Patients switched to IND/GLY presented lower rescue medication use (puffs/day) and more days without rescue medication use compared with patients who continued on LABA + ICS or LABA or LAMA (Table 3).

Safety

The safety profile of GLY and IND/GLY was comparable to that of comparators (Table 4 and Additional file 1: Table S5). There were numerical differences between IND/GLY and the continued baseline treatments. However, there were no differences in severe or fatal adverse events between the various treatment groups, and no new safety signals related to any treatment were identified in this study. Four deaths, two in each group, those switched to IND/GLY from LABA or LAMA and those who remained on LABA or LAMA, were reported during the study, and none were considered to be treatment related.

In the randomised, open-label CRYSTAL study in patients with moderate COPD, a direct switch to IND/GLY resulted in significant improvements in lung function and dyspnoea compared with continuation of LABA or LAMA monotherapies and LABA + ICS combinations. Patients on IND/GLY also achieved improvements in health status and presented reduced rescue medication use, with a safety profile similar to that reported in RCTs.

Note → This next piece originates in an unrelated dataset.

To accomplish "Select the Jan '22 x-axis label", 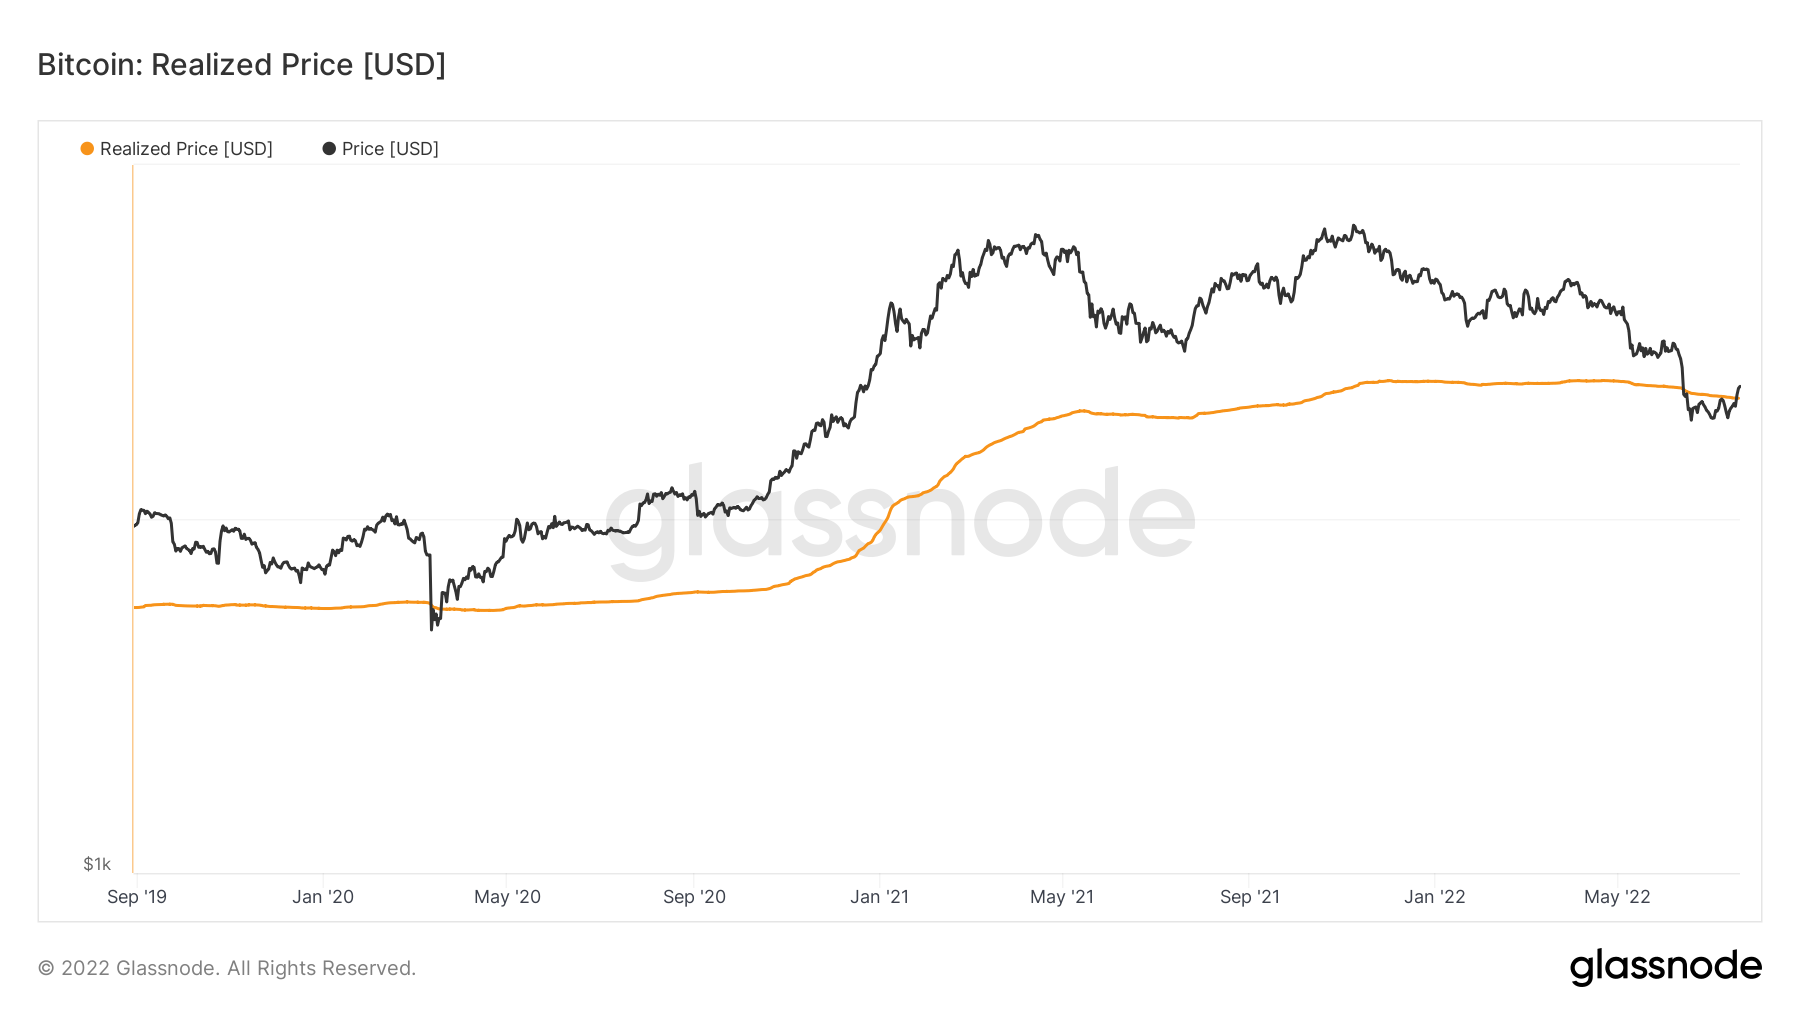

This is, to the best of our knowledge, the first study to evaluate the effectiveness of a step-up strategy from single long-acting bronchodilators to a dual bronchodilator. This is in accordance with the recent Global Initiative for Chronic Obstructive Lung Disease (GOLD) 2017 strategy document that suggests escalation to dual bronchodilation in patients who have high level of symptoms and low risk of developing exacerbations (GOLD group B) and remain symptomatic on a LABA or LAMA [1]. Existing evidence supports the de-escalation of appropriate stable COPD patients from triple therapy (LABA + LAMA + ICS) to dual bronchodilation [11, 12], but data supporting treatment escalation are lacking. The CRYSTAL study supports the GOLD step-up recommendation from a single bronchodilator regimen to IND/GLY in symptomatic patients [1].

Although the efficacy and safety of IND/GLY has been demonstrated in well-designed explanatory trials, real-world evidence is currently missing. In pragmatic trials conducted in clinical practice settings, outcome measures are typically clinically-relevant assessments that may support clinicians to decide between a new intervention and previously available treatments [5]. The use of less stringent inclusion and exclusion criteria and direct switching between treatments without a washout period mimics the way treatment changes occur in clinical practice [5]. The CRYSTAL study implemented a direct switch from various available treatments in symptomatic patients with moderate COPD, without a washout period. In the CRYSTAL study, patients were switched from a particular treatment to IND/GLY and patients continuing baseline therapy (LABA + ICS or LABA or LAMA) served as the control group. The study was conducted in 23 European countries and included approximately 50% non–hospital-based investigators (office-based pulmonologists and general practitioners), thus representing a wide range of clinical practice settings.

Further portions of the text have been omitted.